◆ **Given exercise**
Rewrite the listing from the line with "This screenshot has width=988, height=556." up to and including the line with "Action: click(1241, 315)", replacing "calendar" with "date picker" and leaving everything else unchanged.

** BEGIN Data in this exercise **

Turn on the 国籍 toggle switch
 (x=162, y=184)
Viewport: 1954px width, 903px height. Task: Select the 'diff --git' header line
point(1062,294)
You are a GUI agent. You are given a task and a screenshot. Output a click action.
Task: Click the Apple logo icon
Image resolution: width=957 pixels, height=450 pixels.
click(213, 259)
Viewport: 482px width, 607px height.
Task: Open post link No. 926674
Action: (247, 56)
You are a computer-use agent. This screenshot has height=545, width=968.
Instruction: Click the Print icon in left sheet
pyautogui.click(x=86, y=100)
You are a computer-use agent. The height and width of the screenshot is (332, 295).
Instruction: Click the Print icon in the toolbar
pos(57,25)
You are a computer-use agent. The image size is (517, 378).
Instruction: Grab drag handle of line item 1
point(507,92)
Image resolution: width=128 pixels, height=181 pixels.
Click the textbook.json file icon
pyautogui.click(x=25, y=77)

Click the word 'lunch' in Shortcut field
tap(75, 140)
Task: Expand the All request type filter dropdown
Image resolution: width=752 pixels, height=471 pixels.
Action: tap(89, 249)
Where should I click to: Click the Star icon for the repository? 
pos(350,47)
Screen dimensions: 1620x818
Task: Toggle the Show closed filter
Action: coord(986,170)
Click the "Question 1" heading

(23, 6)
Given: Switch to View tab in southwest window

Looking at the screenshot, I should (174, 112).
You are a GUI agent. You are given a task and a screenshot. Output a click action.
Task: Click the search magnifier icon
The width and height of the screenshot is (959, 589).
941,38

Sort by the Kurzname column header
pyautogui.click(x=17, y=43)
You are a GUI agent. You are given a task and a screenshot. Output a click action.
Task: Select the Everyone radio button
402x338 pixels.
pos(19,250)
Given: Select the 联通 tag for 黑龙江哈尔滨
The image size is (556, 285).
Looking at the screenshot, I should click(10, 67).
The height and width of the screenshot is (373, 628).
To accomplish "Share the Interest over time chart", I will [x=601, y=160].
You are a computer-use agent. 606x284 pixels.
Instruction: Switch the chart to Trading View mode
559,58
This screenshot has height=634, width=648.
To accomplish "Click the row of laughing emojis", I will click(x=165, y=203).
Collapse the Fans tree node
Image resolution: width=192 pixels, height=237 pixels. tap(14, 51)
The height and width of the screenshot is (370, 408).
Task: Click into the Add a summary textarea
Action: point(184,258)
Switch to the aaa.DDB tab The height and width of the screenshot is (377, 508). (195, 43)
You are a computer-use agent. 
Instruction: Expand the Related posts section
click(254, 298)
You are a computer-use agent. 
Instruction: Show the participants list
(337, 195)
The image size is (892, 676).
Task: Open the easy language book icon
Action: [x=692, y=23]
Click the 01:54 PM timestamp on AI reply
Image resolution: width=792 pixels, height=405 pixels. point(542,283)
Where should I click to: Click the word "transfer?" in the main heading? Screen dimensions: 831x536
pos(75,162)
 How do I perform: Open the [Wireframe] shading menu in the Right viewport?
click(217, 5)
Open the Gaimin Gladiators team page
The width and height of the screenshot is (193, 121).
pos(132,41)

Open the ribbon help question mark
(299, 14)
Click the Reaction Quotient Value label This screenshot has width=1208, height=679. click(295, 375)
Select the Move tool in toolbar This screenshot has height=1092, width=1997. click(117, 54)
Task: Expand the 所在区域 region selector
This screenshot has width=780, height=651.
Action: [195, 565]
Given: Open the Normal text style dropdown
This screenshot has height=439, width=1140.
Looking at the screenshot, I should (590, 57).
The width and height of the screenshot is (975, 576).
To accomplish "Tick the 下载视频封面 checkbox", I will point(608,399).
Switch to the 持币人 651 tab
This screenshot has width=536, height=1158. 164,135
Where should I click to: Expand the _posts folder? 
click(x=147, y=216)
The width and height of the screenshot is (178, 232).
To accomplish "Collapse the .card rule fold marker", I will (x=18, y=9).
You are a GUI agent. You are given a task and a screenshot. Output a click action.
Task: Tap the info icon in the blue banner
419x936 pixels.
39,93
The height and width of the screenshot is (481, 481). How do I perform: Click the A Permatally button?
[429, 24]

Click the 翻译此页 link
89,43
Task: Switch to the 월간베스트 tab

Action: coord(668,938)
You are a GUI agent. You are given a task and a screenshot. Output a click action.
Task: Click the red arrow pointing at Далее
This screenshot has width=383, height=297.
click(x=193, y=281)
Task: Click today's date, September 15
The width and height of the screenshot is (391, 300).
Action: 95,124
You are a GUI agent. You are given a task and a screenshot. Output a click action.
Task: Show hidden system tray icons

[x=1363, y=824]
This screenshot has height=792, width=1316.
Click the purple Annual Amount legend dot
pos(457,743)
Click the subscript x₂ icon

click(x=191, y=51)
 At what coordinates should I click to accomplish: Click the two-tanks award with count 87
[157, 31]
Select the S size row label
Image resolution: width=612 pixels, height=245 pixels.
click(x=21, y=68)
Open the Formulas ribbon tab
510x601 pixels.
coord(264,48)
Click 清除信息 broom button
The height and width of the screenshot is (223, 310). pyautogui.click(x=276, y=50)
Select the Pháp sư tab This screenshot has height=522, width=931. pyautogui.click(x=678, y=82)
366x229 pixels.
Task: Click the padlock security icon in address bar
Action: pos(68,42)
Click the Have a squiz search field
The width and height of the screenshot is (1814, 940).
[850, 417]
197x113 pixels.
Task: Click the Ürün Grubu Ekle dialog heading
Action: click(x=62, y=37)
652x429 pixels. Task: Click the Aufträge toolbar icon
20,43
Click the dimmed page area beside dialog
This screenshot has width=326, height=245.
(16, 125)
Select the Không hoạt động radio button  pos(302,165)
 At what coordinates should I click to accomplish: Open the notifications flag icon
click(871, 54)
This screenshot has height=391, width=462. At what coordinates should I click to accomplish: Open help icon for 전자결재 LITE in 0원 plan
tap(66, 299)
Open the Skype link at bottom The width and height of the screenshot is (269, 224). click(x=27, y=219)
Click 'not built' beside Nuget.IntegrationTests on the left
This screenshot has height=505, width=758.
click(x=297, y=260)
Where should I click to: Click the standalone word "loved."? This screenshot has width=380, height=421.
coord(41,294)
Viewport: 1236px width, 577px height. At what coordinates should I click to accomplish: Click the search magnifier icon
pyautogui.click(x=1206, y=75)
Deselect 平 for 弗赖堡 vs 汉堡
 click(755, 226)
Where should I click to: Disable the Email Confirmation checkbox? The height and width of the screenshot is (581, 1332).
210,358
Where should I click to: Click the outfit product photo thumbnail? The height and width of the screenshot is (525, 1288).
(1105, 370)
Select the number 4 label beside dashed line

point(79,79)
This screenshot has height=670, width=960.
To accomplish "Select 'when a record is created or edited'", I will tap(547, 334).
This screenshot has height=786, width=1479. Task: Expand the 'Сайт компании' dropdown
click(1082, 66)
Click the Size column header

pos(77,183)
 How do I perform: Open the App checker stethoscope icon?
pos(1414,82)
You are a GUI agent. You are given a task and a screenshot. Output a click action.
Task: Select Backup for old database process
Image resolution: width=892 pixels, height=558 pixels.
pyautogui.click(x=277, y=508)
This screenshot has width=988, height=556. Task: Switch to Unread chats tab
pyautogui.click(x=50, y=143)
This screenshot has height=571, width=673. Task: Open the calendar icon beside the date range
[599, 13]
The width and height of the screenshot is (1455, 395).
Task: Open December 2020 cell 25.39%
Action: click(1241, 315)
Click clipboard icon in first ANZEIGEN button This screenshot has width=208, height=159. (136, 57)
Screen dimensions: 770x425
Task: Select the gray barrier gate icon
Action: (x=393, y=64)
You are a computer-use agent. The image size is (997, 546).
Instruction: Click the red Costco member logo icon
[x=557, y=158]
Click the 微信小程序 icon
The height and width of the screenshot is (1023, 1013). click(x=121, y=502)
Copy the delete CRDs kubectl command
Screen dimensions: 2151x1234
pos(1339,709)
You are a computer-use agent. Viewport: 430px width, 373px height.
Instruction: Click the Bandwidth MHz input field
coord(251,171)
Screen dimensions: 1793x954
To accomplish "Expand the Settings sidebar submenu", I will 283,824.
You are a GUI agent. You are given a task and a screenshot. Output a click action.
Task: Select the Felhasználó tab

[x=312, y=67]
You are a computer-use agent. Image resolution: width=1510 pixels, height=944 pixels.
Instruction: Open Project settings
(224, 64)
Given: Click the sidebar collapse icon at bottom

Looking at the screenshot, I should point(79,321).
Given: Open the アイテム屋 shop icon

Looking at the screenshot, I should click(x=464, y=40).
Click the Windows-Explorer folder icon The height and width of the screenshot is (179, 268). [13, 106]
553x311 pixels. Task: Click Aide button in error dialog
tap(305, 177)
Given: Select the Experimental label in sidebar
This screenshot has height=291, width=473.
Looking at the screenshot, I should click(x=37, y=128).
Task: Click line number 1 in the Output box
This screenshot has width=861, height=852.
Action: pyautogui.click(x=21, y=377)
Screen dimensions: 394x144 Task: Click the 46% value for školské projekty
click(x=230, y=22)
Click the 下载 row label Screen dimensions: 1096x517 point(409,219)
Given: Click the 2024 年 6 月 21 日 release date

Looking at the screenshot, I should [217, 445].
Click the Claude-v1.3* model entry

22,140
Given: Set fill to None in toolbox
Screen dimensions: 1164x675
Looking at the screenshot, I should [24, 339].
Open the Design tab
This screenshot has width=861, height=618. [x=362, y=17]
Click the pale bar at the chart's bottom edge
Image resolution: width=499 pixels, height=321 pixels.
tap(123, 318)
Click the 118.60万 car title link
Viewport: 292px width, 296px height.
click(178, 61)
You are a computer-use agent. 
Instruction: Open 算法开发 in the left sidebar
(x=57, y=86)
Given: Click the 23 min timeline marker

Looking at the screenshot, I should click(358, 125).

** END Data in this exercise **

◆ **Response to this task**
This screenshot has width=988, height=556. Task: Switch to Unread chats tab
pyautogui.click(x=50, y=143)
This screenshot has height=571, width=673. Task: Open the date picker icon beside the date range
[599, 13]
The width and height of the screenshot is (1455, 395).
Task: Open December 2020 cell 25.39%
Action: click(1241, 315)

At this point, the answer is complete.